(List of tasks):
a – Please transcribe the part of the Siberian Times article starting at "The Siberian Times was" and ending at "journalists, alongside researchers.".
b – List every field label in the fact list at the top of the Siberian Times article.

BEGIN Reading text

The Siberian Times
- Type: Online newspaper
- Editor: Svetlana Skarbo
- Founded: 12 July 2012
- Ceased publication: 1 April 2024
- Language: English
- City: Novosibirsk
- Country: Russia

= The Siberian Times =

Russian online newspaper in English

The Siberian Times was an English-language online newspaper founded on 12 July 2012 in Novosibirsk, Russia. According to the editor of the website, Svetlana Skarbo, their aim is to challenge stereotypes about Siberia, which she believed were "negative and out of date".

== History ==
The Siberian Times described their organisation as a "major new source of news, features and opinions from Russia's largest region", with news articles produced by both Russian and Western journalists, alongside researchers.

END Reading text
BEGIN Data records

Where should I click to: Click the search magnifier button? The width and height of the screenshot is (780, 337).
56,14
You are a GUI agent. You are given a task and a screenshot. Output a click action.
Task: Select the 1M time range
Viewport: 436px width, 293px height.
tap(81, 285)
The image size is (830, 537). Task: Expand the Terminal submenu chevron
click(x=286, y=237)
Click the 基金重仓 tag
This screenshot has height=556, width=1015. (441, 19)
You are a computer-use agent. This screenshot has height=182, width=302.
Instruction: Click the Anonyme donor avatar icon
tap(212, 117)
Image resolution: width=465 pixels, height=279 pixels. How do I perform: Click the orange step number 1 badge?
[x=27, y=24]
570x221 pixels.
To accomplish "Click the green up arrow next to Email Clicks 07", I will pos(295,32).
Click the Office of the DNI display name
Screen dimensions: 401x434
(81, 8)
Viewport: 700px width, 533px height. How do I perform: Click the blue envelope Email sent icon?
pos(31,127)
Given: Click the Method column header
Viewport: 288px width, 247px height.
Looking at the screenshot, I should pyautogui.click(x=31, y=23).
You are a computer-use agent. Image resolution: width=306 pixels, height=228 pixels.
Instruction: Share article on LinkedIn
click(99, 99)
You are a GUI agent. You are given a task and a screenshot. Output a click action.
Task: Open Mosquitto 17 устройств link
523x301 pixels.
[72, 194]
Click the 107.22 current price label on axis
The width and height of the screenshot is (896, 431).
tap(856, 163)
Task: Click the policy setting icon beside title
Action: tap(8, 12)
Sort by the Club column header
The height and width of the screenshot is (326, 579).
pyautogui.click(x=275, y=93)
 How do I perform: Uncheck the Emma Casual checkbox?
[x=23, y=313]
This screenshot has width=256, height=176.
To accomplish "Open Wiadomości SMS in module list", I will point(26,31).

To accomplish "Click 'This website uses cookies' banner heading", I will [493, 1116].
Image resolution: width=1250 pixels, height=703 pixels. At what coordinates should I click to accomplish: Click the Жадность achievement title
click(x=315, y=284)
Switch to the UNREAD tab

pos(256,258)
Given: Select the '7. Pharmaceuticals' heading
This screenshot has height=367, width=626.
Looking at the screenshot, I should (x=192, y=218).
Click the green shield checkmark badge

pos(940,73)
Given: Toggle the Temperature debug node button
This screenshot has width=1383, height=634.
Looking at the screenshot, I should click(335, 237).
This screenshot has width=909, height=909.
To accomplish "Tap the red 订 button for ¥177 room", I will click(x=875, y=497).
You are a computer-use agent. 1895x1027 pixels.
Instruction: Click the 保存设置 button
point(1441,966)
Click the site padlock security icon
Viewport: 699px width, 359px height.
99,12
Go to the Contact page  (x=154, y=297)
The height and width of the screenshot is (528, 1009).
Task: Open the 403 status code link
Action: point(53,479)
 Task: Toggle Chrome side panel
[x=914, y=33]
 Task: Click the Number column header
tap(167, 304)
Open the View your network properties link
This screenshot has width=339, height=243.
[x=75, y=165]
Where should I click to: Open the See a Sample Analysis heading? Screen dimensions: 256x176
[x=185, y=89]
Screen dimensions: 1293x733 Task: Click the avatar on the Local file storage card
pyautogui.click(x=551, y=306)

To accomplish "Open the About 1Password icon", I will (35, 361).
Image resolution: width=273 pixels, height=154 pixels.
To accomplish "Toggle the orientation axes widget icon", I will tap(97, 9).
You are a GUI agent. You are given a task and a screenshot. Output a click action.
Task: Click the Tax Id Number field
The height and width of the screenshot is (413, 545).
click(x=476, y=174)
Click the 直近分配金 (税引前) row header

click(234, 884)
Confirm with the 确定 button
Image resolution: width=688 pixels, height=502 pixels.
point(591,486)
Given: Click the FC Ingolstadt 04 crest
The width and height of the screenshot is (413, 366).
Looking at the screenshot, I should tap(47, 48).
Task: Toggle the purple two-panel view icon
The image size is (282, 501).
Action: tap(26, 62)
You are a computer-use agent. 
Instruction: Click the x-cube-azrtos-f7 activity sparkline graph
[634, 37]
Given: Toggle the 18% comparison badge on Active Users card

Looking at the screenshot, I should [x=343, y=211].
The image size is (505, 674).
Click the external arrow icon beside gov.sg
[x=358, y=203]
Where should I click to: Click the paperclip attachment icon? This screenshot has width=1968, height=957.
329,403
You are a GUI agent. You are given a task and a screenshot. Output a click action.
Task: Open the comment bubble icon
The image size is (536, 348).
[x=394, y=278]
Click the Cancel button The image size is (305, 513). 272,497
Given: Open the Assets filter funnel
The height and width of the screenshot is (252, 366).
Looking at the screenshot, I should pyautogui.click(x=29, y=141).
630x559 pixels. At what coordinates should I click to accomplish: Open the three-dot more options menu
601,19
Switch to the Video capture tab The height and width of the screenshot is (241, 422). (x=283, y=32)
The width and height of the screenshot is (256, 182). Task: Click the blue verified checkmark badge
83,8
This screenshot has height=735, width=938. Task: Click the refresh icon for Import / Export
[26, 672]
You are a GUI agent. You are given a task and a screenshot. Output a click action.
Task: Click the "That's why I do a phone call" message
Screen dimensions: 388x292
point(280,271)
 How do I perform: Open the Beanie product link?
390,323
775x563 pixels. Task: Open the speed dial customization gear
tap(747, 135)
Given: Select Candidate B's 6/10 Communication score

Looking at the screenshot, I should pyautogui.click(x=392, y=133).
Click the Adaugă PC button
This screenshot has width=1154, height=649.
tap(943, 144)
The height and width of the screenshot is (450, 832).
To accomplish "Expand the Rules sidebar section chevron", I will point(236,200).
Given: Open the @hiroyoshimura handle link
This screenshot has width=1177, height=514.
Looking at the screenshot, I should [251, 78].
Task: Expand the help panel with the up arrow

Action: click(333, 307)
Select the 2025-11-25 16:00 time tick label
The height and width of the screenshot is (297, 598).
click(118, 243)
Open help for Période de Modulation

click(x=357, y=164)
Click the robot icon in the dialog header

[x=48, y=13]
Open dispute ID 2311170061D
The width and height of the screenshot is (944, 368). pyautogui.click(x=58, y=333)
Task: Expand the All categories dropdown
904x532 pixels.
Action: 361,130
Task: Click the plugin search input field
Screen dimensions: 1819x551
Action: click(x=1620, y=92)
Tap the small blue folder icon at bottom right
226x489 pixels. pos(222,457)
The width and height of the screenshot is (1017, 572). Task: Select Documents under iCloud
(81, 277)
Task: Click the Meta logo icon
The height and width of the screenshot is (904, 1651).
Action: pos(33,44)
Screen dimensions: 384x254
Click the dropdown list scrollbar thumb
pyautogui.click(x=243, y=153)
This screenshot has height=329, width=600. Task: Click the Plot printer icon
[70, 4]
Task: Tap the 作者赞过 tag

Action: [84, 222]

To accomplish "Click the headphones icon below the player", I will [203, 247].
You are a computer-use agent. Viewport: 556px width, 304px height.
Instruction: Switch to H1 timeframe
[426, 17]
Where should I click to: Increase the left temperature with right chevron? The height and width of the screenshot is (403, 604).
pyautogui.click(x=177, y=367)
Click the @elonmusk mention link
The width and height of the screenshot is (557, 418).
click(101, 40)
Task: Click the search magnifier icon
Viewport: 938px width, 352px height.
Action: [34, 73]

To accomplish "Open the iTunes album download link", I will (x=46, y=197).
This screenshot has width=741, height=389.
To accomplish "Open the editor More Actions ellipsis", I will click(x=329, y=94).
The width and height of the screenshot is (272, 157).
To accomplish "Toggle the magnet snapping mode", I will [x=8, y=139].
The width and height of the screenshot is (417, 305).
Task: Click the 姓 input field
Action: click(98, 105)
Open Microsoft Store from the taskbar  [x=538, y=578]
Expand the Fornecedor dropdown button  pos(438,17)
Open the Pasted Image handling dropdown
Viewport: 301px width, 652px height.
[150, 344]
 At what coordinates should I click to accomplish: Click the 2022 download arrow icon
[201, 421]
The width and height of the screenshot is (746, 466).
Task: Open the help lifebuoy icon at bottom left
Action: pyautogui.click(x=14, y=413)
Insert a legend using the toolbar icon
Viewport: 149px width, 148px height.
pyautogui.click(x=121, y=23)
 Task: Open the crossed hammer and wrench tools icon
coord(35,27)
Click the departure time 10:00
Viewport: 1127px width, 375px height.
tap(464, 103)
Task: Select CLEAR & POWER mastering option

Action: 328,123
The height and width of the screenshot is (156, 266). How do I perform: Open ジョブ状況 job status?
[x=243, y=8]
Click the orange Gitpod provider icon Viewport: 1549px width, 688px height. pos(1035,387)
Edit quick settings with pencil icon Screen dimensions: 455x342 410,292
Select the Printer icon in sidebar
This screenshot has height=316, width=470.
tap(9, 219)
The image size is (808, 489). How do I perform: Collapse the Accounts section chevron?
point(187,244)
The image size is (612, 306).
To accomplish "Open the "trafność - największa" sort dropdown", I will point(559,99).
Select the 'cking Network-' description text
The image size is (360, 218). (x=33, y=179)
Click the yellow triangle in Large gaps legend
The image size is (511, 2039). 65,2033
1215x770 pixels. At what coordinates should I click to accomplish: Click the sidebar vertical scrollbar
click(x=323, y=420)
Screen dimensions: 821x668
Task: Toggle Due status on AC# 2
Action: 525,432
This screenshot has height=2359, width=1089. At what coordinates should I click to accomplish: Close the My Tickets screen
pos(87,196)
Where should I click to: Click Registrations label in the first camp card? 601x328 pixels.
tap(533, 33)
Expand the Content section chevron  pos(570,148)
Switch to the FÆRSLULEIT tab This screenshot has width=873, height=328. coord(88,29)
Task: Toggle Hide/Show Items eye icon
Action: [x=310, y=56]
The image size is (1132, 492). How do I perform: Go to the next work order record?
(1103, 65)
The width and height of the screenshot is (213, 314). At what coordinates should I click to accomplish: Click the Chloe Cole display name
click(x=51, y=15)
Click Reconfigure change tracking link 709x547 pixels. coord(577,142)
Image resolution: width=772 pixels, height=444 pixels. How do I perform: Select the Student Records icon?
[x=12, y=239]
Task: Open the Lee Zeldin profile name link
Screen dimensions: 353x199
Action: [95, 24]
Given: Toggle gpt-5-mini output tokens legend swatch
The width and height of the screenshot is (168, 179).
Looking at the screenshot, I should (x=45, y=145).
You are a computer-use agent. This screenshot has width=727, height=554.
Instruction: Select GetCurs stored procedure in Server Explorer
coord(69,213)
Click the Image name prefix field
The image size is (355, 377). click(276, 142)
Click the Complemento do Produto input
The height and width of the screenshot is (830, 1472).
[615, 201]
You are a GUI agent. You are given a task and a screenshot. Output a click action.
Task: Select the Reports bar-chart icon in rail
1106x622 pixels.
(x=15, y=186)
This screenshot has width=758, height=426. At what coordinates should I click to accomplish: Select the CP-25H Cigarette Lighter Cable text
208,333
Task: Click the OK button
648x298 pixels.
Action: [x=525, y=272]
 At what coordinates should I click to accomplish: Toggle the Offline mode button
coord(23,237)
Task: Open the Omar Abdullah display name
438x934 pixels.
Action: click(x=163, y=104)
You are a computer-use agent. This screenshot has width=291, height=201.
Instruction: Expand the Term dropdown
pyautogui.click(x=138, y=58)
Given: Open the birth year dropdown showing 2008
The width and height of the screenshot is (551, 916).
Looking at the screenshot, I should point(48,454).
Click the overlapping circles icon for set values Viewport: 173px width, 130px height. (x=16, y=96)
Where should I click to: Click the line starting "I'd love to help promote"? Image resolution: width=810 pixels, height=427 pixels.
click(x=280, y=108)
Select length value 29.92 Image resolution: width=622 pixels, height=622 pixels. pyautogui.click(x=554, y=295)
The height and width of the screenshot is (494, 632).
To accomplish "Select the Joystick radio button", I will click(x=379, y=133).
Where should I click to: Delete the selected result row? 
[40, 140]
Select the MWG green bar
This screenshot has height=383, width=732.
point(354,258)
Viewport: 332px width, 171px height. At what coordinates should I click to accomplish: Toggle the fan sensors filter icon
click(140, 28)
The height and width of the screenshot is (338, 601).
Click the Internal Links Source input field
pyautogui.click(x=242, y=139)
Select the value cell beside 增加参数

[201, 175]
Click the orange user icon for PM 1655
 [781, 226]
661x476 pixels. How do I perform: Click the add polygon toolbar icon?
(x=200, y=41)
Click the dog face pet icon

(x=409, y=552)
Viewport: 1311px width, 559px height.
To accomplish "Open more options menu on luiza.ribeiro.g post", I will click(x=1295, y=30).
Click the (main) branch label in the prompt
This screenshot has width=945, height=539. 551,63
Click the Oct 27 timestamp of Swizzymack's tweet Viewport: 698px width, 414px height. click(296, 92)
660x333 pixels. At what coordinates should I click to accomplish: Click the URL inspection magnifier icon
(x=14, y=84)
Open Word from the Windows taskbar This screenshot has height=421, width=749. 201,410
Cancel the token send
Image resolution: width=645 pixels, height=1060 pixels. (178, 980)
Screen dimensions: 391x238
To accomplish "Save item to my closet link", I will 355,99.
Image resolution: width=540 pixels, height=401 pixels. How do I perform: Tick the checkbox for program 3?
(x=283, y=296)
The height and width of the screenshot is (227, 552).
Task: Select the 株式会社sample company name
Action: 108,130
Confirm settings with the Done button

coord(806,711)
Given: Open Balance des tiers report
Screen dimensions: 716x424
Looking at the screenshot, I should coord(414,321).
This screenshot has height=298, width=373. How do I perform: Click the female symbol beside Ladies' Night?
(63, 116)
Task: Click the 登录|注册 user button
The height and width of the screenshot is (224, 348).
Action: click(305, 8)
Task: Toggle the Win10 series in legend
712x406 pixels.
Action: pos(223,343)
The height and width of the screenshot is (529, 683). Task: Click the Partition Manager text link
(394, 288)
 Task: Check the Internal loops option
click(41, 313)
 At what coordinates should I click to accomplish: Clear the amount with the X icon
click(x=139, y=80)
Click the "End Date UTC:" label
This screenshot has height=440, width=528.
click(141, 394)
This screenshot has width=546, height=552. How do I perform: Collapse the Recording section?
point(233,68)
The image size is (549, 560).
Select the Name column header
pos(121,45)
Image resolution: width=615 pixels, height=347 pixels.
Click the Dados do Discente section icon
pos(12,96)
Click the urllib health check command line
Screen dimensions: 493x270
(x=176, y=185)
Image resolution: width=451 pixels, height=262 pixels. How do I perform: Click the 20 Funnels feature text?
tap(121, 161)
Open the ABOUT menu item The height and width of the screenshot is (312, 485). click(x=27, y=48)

END Data records

(Written responses):
a –
The Siberian Times was an English-language online newspaper founded on 12 July 2012 in Novosibirsk, Russia. According to the editor of the website, Svetlana Skarbo, their aim is to challenge stereotypes about Siberia, which she believed were "negative and out of date".

== History ==
The Siberian Times described their organisation as a "major new source of news, features and opinions from Russia's largest region", with news articles produced by both Russian and Western journalists, alongside researchers.

b – Type, Editor, Founded, Ceased publication, Language, City, Country